* _MATERIAL FOR THE TASK_
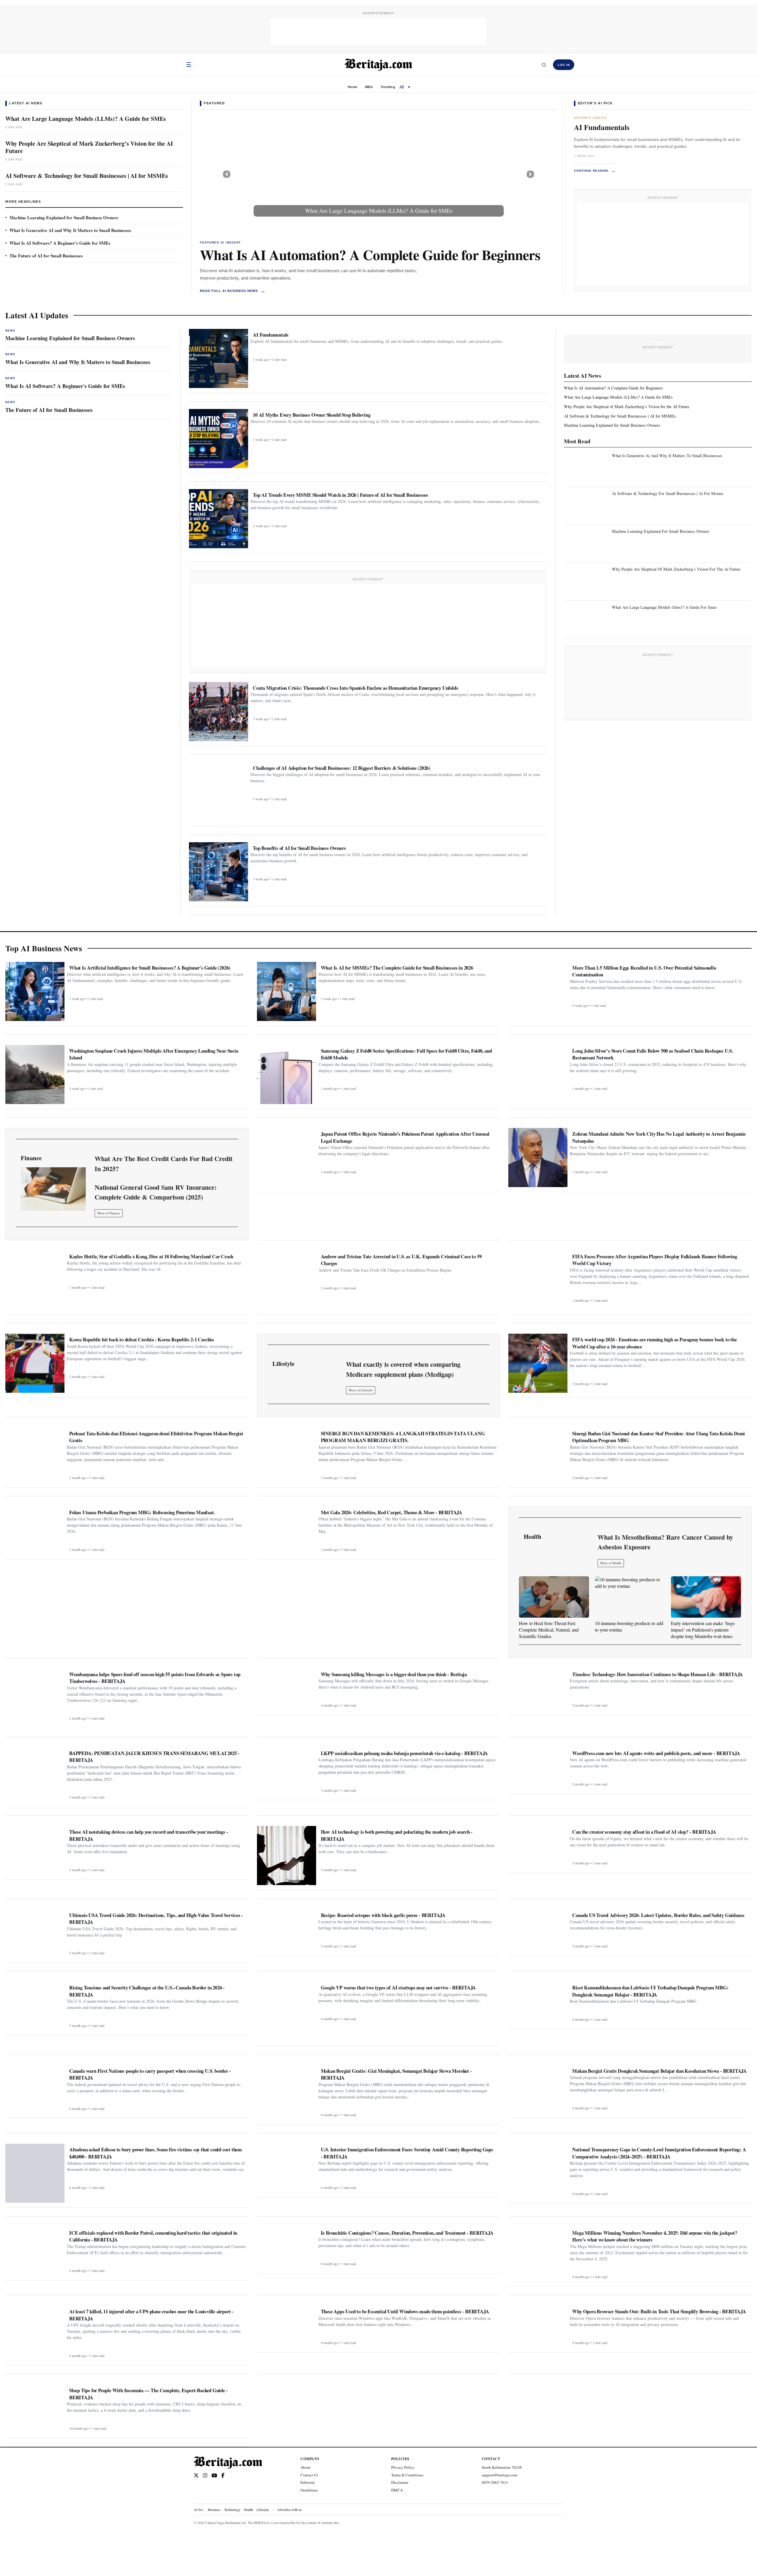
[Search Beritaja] (544, 65)
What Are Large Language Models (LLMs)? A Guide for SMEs (85, 118)
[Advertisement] (378, 31)
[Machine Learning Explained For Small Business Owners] (587, 542)
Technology (232, 2509)
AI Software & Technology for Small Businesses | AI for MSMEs (86, 175)
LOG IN (564, 64)
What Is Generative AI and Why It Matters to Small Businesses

* _TASK INSTRUCTIONS_
An exact copy of the lines from the one containing "[Advertisement] (378, 31)" through the end of the entries is required, and nothing beyond them.

* _WRITTEN RESPONSE_
[Advertisement] (378, 31)
[Machine Learning Explained For Small Business Owners] (587, 542)
Technology (232, 2509)
AI Software & Technology for Small Businesses | AI for MSMEs (86, 175)
LOG IN (564, 64)
What Is Generative AI and Why It Matters to Small Businesses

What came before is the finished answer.